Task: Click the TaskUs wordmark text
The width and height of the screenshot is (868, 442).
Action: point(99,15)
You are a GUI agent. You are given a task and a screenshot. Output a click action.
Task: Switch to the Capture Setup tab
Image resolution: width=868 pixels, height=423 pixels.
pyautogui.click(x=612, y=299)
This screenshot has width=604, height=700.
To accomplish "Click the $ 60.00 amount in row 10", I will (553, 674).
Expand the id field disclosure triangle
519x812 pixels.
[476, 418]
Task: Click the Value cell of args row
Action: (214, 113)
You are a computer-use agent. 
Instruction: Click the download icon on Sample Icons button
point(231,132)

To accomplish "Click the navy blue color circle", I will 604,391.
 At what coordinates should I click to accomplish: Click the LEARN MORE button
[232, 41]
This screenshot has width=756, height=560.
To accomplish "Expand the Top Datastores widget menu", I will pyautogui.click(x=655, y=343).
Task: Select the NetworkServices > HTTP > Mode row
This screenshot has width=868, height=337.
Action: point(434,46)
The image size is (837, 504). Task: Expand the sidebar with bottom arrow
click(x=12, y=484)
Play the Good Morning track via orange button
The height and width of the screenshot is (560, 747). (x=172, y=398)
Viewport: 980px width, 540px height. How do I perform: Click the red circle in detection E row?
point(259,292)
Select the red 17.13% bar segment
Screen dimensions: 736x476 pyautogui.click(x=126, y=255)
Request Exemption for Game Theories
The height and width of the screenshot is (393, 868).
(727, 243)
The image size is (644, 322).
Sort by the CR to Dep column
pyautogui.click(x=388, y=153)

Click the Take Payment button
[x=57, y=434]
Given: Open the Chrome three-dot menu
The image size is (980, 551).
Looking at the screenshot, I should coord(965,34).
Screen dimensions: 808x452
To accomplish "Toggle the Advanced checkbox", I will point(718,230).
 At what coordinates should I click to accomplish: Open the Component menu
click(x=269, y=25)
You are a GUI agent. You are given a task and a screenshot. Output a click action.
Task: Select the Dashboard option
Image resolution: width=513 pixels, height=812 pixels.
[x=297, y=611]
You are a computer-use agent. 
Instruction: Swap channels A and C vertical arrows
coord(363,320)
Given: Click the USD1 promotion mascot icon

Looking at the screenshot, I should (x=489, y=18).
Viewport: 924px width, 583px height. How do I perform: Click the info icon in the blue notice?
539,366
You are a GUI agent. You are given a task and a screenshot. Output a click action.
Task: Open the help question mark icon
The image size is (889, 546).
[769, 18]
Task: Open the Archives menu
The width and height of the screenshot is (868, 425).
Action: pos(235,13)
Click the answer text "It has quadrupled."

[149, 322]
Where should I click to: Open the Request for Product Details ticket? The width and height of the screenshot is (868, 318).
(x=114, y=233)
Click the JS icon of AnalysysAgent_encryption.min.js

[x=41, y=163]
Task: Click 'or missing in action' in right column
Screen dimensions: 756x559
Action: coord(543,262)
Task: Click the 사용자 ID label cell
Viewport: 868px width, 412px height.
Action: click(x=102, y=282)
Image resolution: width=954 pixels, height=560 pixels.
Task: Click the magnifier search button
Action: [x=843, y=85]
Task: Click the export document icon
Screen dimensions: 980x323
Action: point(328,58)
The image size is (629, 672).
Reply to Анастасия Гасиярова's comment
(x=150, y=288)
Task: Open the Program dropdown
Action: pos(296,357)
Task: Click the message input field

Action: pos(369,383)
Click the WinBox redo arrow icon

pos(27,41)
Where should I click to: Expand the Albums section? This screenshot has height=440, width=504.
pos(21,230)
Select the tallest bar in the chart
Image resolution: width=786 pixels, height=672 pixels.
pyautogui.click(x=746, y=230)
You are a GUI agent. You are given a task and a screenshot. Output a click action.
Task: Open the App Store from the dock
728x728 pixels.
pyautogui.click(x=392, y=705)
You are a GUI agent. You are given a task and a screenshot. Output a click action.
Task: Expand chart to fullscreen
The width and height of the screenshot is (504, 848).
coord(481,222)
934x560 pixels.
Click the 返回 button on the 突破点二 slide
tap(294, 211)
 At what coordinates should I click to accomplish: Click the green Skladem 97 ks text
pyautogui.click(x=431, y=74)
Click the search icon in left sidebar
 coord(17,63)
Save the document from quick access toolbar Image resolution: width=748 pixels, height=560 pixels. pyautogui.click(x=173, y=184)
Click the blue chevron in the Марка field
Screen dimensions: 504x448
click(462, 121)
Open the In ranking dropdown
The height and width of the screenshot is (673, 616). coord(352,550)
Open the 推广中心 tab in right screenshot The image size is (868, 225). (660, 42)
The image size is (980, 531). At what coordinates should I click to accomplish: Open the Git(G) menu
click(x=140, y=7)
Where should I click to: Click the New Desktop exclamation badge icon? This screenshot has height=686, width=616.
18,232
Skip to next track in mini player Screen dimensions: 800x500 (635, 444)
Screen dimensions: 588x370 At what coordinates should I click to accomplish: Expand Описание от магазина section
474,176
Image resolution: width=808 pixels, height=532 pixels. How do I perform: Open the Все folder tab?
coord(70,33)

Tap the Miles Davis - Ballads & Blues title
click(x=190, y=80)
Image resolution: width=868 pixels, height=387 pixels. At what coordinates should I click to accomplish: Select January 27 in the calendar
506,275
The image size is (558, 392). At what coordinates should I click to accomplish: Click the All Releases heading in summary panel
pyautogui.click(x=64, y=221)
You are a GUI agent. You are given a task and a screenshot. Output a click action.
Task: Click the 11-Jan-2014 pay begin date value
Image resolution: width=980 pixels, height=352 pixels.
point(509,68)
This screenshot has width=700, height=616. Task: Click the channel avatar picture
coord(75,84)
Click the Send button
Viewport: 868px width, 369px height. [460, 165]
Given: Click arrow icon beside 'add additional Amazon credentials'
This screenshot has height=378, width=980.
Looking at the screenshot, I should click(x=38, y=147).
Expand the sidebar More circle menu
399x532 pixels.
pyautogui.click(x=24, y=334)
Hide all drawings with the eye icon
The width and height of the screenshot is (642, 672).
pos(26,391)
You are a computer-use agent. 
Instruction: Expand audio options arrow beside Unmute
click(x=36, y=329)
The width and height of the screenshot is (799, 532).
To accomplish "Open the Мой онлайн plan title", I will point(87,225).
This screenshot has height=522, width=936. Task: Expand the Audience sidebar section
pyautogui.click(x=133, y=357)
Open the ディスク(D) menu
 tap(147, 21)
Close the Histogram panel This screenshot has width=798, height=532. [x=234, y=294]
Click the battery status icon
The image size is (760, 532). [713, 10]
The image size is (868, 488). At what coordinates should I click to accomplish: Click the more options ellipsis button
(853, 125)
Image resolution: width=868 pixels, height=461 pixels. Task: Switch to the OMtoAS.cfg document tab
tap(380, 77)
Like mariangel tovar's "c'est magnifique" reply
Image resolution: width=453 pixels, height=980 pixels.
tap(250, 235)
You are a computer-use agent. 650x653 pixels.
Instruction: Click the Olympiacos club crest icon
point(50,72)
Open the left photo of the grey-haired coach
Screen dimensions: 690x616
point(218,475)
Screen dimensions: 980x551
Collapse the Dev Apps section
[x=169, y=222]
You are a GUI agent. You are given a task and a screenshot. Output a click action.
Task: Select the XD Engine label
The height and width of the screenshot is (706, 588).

» **Required action**
This exercise calls for repeating every line of the data exactly.

» **Exercise solution**
Task: Click the TaskUs wordmark text
The width and height of the screenshot is (868, 442).
Action: point(99,15)
You are a GUI agent. You are given a task and a screenshot. Output a click action.
Task: Switch to the Capture Setup tab
Image resolution: width=868 pixels, height=423 pixels.
pyautogui.click(x=612, y=299)
This screenshot has width=604, height=700.
To accomplish "Click the $ 60.00 amount in row 10", I will (553, 674).
Expand the id field disclosure triangle
519x812 pixels.
[476, 418]
Task: Click the Value cell of args row
Action: (214, 113)
You are a computer-use agent. 
Instruction: Click the download icon on Sample Icons button
point(231,132)

To accomplish "Click the navy blue color circle", I will 604,391.
 At what coordinates should I click to accomplish: Click the LEARN MORE button
[232, 41]
This screenshot has width=756, height=560.
To accomplish "Expand the Top Datastores widget menu", I will pyautogui.click(x=655, y=343).
Task: Select the NetworkServices > HTTP > Mode row
This screenshot has width=868, height=337.
Action: point(434,46)
The image size is (837, 504). Task: Expand the sidebar with bottom arrow
click(x=12, y=484)
Play the Good Morning track via orange button
The height and width of the screenshot is (560, 747). (x=172, y=398)
Viewport: 980px width, 540px height. How do I perform: Click the red circle in detection E row?
point(259,292)
Select the red 17.13% bar segment
Screen dimensions: 736x476 pyautogui.click(x=126, y=255)
Request Exemption for Game Theories
The height and width of the screenshot is (393, 868).
(727, 243)
The image size is (644, 322).
Sort by the CR to Dep column
pyautogui.click(x=388, y=153)

Click the Take Payment button
[x=57, y=434]
Given: Open the Chrome three-dot menu
The image size is (980, 551).
Looking at the screenshot, I should coord(965,34).
Screen dimensions: 808x452
To accomplish "Toggle the Advanced checkbox", I will point(718,230).
 At what coordinates should I click to accomplish: Open the Component menu
click(x=269, y=25)
You are a GUI agent. You are given a task and a screenshot. Output a click action.
Task: Select the Dashboard option
Image resolution: width=513 pixels, height=812 pixels.
[x=297, y=611]
You are a computer-use agent. 
Instruction: Swap channels A and C vertical arrows
coord(363,320)
Given: Click the USD1 promotion mascot icon

Looking at the screenshot, I should (x=489, y=18).
Viewport: 924px width, 583px height. How do I perform: Click the info icon in the blue notice?
539,366
You are a GUI agent. You are given a task and a screenshot. Output a click action.
Task: Open the help question mark icon
The image size is (889, 546).
[769, 18]
Task: Open the Archives menu
The width and height of the screenshot is (868, 425).
Action: pos(235,13)
Click the answer text "It has quadrupled."

[149, 322]
Where should I click to: Open the Request for Product Details ticket? The width and height of the screenshot is (868, 318).
(x=114, y=233)
Click the JS icon of AnalysysAgent_encryption.min.js

[x=41, y=163]
Task: Click 'or missing in action' in right column
Screen dimensions: 756x559
Action: coord(543,262)
Task: Click the 사용자 ID label cell
Viewport: 868px width, 412px height.
Action: click(x=102, y=282)
Image resolution: width=954 pixels, height=560 pixels.
Task: Click the magnifier search button
Action: [x=843, y=85]
Task: Click the export document icon
Screen dimensions: 980x323
Action: point(328,58)
The image size is (629, 672).
Reply to Анастасия Гасиярова's comment
(x=150, y=288)
Task: Open the Program dropdown
Action: pos(296,357)
Task: Click the message input field

Action: pos(369,383)
Click the WinBox redo arrow icon

pos(27,41)
Where should I click to: Expand the Albums section? This screenshot has height=440, width=504.
pos(21,230)
Select the tallest bar in the chart
Image resolution: width=786 pixels, height=672 pixels.
pyautogui.click(x=746, y=230)
You are a GUI agent. You are given a task and a screenshot. Output a click action.
Task: Open the App Store from the dock
728x728 pixels.
pyautogui.click(x=392, y=705)
You are a GUI agent. You are given a task and a screenshot. Output a click action.
Task: Expand chart to fullscreen
The width and height of the screenshot is (504, 848).
coord(481,222)
934x560 pixels.
Click the 返回 button on the 突破点二 slide
tap(294, 211)
 At what coordinates should I click to accomplish: Click the green Skladem 97 ks text
pyautogui.click(x=431, y=74)
Click the search icon in left sidebar
 coord(17,63)
Save the document from quick access toolbar Image resolution: width=748 pixels, height=560 pixels. pyautogui.click(x=173, y=184)
Click the blue chevron in the Марка field
Screen dimensions: 504x448
click(462, 121)
Open the In ranking dropdown
The height and width of the screenshot is (673, 616). coord(352,550)
Open the 推广中心 tab in right screenshot The image size is (868, 225). (660, 42)
The image size is (980, 531). At what coordinates should I click to accomplish: Open the Git(G) menu
click(x=140, y=7)
Where should I click to: Click the New Desktop exclamation badge icon? This screenshot has height=686, width=616.
18,232
Skip to next track in mini player Screen dimensions: 800x500 (635, 444)
Screen dimensions: 588x370 At what coordinates should I click to accomplish: Expand Описание от магазина section
474,176
Image resolution: width=808 pixels, height=532 pixels. How do I perform: Open the Все folder tab?
coord(70,33)

Tap the Miles Davis - Ballads & Blues title
click(x=190, y=80)
Image resolution: width=868 pixels, height=387 pixels. At what coordinates should I click to accomplish: Select January 27 in the calendar
506,275
The image size is (558, 392). At what coordinates should I click to accomplish: Click the All Releases heading in summary panel
pyautogui.click(x=64, y=221)
You are a GUI agent. You are given a task and a screenshot. Output a click action.
Task: Click the 11-Jan-2014 pay begin date value
Image resolution: width=980 pixels, height=352 pixels.
point(509,68)
This screenshot has width=700, height=616. Task: Click the channel avatar picture
coord(75,84)
Click the Send button
Viewport: 868px width, 369px height. [460, 165]
Given: Click arrow icon beside 'add additional Amazon credentials'
This screenshot has height=378, width=980.
Looking at the screenshot, I should click(x=38, y=147).
Expand the sidebar More circle menu
399x532 pixels.
pyautogui.click(x=24, y=334)
Hide all drawings with the eye icon
The width and height of the screenshot is (642, 672).
pos(26,391)
You are a computer-use agent. 
Instruction: Expand audio options arrow beside Unmute
click(x=36, y=329)
The width and height of the screenshot is (799, 532).
To accomplish "Open the Мой онлайн plan title", I will point(87,225).
This screenshot has height=522, width=936. Task: Expand the Audience sidebar section
pyautogui.click(x=133, y=357)
Open the ディスク(D) menu
 tap(147, 21)
Close the Histogram panel This screenshot has width=798, height=532. [x=234, y=294]
Click the battery status icon
The image size is (760, 532). [713, 10]
The image size is (868, 488). At what coordinates should I click to accomplish: Click the more options ellipsis button
(853, 125)
Image resolution: width=868 pixels, height=461 pixels. Task: Switch to the OMtoAS.cfg document tab
tap(380, 77)
Like mariangel tovar's "c'est magnifique" reply
Image resolution: width=453 pixels, height=980 pixels.
tap(250, 235)
You are a computer-use agent. 650x653 pixels.
Instruction: Click the Olympiacos club crest icon
point(50,72)
Open the left photo of the grey-haired coach
Screen dimensions: 690x616
point(218,475)
Screen dimensions: 980x551
Collapse the Dev Apps section
[x=169, y=222]
You are a GUI agent. You are given a task and a screenshot. Output a click action.
Task: Select the XD Engine label
The height and width of the screenshot is (706, 588).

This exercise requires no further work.